Los logros de la revolución fueron inmensos y se pueden medir, entre otras cosas, en millones de vidas salvadas y extendidas. Porque fue solo con la revolución que las tasas de mortalidad de Francia comenzaron su largo declive moderno, y fue solo en Francia, no en ninguno de sus vecinos europeos, donde cayeron a tal ritmo: después de décadas de fluctuación sin tendencia, las tasas de mortalidad cayeron constantemente. desde la década de 1790 en adelante, dejando la esperanza de vida promedio un sorprendente 40 por ciento más alta en 1820 de lo que había sido en el momento de la rendición de la Bastilla.
Asimismo, fue en la Francia revolucionaria —junto con los Estados Unidos revolucionarios— donde comenzó la gran “transición de la fecundidad” de la era moderna. El uso generalizado del control de la natalidad, la mayor edad de las mujeres en el primer parto, las tasas generales de reproducción más bajas, un patrón que posteriormente se extendió por todo el mundo y ha transformado las perspectivas de salud y desarrollo económico de miles de millones de personas, todo comenzó con el derrocamiento de los Borbones.

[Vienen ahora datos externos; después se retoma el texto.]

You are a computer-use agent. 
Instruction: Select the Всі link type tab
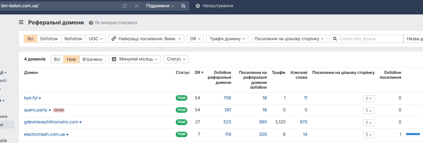point(30,39)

La Revolución Francesa marcó el comienzo de estos puntos de inflexión planetarios de innumerables maneras: aumentando la confianza de los trabajadores para exigir salarios más altos (ayudados inicialmente por mercados laborales ajustados en tiempos de guerra, por supuesto); animando a las mujeres a desafiar la autoridad patriarcal en el hogar; redistribuyendo la tierra a los campesinos. Pero probablemente el factor más importante fue simplemente la idea jacobina: la idea de que la vida puede mejorar mediante la acción colectiva de las clases de abajo contra los intereses ilegítimos de las clases de arriba.
Los veteranos de la lucha callejera de los emocionantes días de 1789 y 1792-1793, mirando hacia atrás a su revolución desde el punto de vista de 1795, podían temer, y de hecho lo hicieron, que había resultado un fracaso. Pero debido al poder de la idea jacobina, y debido a que suficientes de ellos sobrevivieron para luchar otro día, la revolución cambió el mundo. Todos somos sus beneficiarios.